The Term Deposit Subscription Prediction project aims to analyze a bank's marketing campaign data to predict customer subscriptions to a term deposit. By developing a machine learning model, the goal is to accurately identify potential customers who are likely to subscribe to the term deposit, enabling targeted marketing efforts.
In this phase, we perform an initial exploration of the dataset and preprocess the data to prepare it for model training. The following steps are performed:
-
Importing libraries and setting up the notebook: We import the necessary libraries for data analysis and set up the Jupyter notebook.
-
Reading data and knowing the basics: We load the dataset from the 'customer_data.csv' file and examine its shape and basic information using the Pandas library.
-
Checking for duplicated rows and null values: We check if there are any duplicated rows or null values in the dataset and handle them accordingly.
-
Exploring unique values: We explore the unique values in each column of the dataset to gain insights into the data distribution and identify any abnormalities.
-
Handling numerical and categorical data separately: We separate the dataset into numerical and categorical variables for further analysis and preprocessing.
-
Handling discrete variables: We analyze and visualize the discrete variables in the dataset, such as age and contact frequency, to understand their distributions and relationships with the target variable.
-
Handling continuous variables: We examine and visualize the continuous variables in the dataset, such as last contact duration and consumer confidence index, and apply outlier treatment to ensure the data is suitable for modeling.
-
Handling categorical variables: We preprocess the categorical variables in the dataset, including handling unknown values and encoding them for model compatibility.
-
Train-Validation-Test Split:
- Splitting the dataset into train, validation, and test sets
-
Scaling the Data:
- Standard scaling of numerical columns to ensure consistency
-
Handling Class Imbalance:
- Checking the class distribution in the training set
- Addressing class imbalance using Synthetic Minority Over-sampling Technique (SMOTE)
-
Model Selection and Performance Comparison:
- Training and evaluating multiple machine learning models:
- Logistic Regression
- Decision Tree
- Random Forest
- AdaBoost
- Gradient Boosting
- K-Nearest Neighbors
- Support Vector Machine
- XGBoost
- Comparing the performance of each model using accuracy, F1-score, and ROC AUC on the validation set
- Training and evaluating multiple machine learning models:
-
Hyperparameter Tuning:
- Using GridSearchCV to find the best hyperparameters for the Gradient Boosting Classifier
-
Evaluation Metrics:
- Calculating accuracy, precision, recall, and F1-score on the test set
- Focusing on positive outcomes (customer subscriptions) for evaluation
-
Results Interpretation:
- Analyzing the performance metrics to assess the model's ability to predict customer subscriptions
- Discussing the trade-off between false positives and false negatives
After training and evaluating the models, we analyze the results and metrics obtained from the best performing model.
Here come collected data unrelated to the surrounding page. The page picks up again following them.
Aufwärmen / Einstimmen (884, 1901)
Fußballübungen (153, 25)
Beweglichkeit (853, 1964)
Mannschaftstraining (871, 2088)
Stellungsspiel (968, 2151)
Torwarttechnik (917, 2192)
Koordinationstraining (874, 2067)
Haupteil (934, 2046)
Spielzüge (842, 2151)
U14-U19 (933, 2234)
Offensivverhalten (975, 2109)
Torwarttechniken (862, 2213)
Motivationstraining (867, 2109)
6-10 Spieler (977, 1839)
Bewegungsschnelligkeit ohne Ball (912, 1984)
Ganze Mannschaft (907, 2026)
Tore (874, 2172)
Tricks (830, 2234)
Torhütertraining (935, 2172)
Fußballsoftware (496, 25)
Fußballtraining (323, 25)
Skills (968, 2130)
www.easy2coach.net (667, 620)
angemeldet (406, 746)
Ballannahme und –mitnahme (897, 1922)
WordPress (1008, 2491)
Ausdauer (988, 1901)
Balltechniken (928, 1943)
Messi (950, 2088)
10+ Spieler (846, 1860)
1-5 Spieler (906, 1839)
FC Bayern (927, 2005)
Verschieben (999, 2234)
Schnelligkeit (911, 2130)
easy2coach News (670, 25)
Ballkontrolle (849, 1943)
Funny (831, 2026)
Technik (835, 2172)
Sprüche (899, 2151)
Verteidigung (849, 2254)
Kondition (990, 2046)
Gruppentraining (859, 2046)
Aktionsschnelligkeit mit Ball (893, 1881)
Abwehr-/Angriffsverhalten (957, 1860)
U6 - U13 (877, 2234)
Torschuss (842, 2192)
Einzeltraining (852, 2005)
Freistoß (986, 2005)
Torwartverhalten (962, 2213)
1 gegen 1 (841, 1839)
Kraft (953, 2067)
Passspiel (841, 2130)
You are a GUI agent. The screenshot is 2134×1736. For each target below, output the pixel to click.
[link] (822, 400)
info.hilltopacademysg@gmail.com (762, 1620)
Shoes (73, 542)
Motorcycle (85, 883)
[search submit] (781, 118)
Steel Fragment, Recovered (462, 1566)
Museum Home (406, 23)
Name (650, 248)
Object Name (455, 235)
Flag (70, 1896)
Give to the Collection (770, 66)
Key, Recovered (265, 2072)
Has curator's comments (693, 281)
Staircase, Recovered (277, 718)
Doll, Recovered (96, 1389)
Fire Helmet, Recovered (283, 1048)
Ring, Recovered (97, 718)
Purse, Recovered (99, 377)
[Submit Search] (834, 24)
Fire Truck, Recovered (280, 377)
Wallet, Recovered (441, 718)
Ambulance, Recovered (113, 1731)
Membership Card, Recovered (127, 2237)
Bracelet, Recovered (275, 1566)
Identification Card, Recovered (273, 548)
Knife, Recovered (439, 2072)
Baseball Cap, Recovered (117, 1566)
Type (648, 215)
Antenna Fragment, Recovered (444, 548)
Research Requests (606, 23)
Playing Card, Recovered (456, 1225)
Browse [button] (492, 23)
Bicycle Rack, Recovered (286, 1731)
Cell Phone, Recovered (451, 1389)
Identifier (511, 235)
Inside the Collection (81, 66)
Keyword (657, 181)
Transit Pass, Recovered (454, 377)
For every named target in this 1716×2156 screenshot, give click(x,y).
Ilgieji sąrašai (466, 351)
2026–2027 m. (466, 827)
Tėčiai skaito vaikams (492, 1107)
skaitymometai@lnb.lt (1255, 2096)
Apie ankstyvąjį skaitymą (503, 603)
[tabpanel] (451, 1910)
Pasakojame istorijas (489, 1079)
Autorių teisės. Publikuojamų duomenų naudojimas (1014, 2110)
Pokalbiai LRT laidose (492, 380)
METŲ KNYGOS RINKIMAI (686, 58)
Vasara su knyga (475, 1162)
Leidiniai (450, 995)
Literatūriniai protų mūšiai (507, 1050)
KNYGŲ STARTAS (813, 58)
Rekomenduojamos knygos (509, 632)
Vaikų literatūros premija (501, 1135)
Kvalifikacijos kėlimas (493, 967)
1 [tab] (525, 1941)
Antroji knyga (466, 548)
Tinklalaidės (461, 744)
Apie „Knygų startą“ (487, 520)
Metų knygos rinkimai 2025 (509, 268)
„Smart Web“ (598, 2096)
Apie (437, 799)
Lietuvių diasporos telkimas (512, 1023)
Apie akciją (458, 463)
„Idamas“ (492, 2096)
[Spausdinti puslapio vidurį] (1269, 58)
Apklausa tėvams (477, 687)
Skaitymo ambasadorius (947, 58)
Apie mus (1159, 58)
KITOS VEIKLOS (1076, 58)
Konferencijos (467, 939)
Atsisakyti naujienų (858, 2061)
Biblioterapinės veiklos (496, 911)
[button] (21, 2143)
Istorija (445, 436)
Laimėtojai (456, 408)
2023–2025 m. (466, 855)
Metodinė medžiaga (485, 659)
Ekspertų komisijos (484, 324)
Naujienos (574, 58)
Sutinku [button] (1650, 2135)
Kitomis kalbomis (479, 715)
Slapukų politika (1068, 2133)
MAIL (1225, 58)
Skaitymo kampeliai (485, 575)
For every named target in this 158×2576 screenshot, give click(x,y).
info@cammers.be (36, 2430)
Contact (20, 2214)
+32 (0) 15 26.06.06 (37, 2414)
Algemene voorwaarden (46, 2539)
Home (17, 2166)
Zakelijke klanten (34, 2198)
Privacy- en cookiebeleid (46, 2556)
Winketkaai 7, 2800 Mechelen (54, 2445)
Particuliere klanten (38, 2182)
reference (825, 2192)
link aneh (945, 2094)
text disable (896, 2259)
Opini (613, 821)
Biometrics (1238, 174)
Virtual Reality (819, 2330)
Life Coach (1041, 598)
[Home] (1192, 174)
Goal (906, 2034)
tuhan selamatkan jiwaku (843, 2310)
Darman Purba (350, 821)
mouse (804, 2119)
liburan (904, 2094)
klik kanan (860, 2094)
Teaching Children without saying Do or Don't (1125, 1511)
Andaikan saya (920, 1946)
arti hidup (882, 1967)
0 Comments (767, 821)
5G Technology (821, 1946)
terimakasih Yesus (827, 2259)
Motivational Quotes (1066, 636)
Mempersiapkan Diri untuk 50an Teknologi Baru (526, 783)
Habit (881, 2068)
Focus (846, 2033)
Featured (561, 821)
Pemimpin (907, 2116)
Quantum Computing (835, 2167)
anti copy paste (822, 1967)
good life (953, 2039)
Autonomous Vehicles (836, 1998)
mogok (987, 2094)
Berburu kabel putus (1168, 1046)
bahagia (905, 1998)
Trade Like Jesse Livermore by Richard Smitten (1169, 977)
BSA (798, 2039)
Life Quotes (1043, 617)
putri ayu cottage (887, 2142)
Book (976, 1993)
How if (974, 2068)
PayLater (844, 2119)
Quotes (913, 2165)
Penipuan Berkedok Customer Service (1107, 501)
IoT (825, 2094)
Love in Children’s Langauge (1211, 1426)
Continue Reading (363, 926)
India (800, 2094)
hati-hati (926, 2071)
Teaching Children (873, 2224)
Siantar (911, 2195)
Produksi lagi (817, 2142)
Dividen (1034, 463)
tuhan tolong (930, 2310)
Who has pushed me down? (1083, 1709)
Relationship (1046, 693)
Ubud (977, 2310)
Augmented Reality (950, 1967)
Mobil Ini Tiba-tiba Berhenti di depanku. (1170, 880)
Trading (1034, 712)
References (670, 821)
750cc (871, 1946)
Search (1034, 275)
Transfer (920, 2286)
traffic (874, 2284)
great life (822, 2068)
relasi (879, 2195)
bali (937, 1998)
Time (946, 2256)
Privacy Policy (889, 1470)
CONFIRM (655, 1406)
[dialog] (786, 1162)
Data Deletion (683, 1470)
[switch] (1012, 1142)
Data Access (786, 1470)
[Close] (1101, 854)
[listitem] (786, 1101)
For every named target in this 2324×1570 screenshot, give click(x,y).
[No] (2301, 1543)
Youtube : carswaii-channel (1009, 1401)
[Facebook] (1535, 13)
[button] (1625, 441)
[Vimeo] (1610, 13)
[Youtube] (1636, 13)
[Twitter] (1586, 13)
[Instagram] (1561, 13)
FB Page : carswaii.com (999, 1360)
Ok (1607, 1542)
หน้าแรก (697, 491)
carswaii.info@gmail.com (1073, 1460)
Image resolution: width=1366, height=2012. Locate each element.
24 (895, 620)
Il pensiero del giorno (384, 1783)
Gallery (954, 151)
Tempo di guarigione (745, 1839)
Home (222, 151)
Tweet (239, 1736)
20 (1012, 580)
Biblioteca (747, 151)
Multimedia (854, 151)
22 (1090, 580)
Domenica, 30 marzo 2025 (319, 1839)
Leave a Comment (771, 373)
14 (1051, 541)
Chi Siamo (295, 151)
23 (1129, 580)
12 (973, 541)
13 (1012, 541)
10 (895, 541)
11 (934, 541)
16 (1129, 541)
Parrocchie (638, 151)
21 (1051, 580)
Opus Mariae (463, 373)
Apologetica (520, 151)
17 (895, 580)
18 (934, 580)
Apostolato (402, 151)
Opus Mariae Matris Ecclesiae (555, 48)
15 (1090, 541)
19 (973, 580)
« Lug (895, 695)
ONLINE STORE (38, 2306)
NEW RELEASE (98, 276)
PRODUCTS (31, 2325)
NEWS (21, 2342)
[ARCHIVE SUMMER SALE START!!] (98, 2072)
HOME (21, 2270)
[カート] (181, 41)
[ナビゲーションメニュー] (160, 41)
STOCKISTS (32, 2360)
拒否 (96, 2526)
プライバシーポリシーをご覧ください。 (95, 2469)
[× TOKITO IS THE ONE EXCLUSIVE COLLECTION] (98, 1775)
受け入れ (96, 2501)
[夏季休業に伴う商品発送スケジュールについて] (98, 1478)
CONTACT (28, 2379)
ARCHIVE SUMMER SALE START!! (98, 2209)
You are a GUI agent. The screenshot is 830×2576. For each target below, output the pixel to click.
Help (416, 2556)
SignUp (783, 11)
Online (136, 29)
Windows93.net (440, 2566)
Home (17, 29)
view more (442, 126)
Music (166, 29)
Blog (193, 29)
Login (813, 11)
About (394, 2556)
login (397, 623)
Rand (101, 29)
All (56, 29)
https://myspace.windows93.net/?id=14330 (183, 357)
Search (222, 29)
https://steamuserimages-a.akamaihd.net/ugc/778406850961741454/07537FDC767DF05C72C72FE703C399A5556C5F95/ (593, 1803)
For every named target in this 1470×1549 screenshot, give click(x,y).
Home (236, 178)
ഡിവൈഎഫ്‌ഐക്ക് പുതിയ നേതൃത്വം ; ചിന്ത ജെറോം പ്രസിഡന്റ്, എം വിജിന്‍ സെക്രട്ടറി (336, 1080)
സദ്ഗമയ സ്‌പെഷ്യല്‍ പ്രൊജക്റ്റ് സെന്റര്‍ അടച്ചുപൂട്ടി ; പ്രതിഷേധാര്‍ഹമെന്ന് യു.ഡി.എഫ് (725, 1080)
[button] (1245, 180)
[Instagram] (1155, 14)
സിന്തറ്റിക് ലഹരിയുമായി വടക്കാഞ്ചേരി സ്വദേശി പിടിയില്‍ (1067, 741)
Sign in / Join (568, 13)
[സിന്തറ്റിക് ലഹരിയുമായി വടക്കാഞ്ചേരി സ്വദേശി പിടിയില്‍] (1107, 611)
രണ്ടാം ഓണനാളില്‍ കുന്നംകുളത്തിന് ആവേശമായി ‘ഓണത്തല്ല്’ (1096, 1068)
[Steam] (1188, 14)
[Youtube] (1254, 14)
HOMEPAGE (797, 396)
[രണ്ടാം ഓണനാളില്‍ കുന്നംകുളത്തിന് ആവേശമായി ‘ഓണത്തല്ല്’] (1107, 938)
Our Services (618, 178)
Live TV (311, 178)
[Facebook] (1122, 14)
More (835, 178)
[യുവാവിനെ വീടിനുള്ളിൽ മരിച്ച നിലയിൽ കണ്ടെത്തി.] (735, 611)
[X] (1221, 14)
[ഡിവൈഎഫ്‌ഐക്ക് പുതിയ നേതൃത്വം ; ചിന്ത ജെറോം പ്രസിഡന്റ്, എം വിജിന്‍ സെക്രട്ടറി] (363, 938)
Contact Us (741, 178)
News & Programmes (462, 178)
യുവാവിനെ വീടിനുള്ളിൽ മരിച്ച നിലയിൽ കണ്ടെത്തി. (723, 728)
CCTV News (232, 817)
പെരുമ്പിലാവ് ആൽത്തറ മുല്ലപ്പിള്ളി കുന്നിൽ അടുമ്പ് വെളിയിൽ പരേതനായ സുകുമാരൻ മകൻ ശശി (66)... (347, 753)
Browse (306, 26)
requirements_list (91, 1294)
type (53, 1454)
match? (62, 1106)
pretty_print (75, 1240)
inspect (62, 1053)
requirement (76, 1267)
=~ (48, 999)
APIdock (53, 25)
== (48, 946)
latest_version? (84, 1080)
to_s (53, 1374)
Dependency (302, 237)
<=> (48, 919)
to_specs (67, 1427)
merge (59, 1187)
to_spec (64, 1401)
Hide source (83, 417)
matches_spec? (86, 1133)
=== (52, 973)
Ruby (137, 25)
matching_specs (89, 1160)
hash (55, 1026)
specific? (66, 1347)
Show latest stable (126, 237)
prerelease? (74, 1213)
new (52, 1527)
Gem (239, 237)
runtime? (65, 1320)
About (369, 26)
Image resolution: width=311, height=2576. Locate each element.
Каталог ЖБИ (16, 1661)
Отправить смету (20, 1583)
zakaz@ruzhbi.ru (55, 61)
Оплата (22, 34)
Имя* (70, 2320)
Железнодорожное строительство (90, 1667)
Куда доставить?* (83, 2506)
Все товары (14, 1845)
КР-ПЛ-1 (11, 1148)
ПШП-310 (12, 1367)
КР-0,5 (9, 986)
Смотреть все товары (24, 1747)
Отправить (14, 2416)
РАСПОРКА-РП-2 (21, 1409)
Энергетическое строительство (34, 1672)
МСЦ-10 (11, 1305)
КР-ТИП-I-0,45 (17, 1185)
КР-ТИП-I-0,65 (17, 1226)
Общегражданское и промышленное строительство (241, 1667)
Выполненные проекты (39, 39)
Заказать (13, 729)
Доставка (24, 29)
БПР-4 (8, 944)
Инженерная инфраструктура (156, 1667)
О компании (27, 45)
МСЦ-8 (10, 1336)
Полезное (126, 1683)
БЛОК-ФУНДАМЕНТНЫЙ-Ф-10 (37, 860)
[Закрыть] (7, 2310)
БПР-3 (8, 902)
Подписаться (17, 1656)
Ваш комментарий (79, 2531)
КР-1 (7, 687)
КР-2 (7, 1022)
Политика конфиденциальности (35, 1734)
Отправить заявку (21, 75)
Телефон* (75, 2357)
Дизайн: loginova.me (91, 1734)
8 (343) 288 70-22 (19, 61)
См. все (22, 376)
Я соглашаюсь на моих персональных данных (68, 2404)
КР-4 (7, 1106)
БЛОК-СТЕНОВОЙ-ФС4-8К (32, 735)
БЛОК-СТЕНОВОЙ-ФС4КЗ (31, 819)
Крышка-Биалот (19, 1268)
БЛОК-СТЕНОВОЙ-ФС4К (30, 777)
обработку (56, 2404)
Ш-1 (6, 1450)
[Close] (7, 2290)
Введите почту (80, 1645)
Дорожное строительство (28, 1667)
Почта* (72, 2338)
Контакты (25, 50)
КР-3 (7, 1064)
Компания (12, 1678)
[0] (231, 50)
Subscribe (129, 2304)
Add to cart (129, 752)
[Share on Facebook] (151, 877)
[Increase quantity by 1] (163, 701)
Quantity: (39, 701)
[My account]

The following metrics are considered:
-
Accuracy Score: The accuracy of the model in predicting the term deposit subscription.
-
Confusion Matrix: A matrix showing the number of true positives, true negatives, false positives, and false negatives.
-
Classification Report: A report showing precision, recall, F1 score, and support for each class.
-
ROC AUC Score: The area under the receiver operating characteristic curve, which indicates the model's ability to distinguish between positive and negative classes.
-
Average Precision Score: The average precision achieved across all recall levels, which provides a single-value summary of the precision-recall curve.
We achieved,
Accuracy ≃ 90% ROC-AUC Score ≃ 0.82 False Negatives ≃ 6% False Positives ≃ 3%
To use this project, follow these steps:
-
Clone the repository: Clone this repository to your local machine.
-
Install the dependencies: Install the required libraries and dependencies mentioned in the
requirements.txt
file. -
Run the notebook: Open the Jupyter notebook
Term Deposit Subscription Prediction.ipynb
and run each cell sequentially. -
Explore the code: Examine the code and comments to understand the data preprocessing, model training, and evaluation steps.
-
Modify and experiment: Feel free to modify the code, try different models, or apply additional techniques to improve the predictions.
This project showcases the application of machine learning techniques to analyze a bank's marketing campaign data and predict customer behavior. The trained Gradient Boosting Classifier shows good performance on the test set, but further optimization can be done to improve its precision and recall for positive outcomes. The insights gained from this analysis can help the bank in targeting potential customers more effectively and improving the success rate of their marketing campaigns.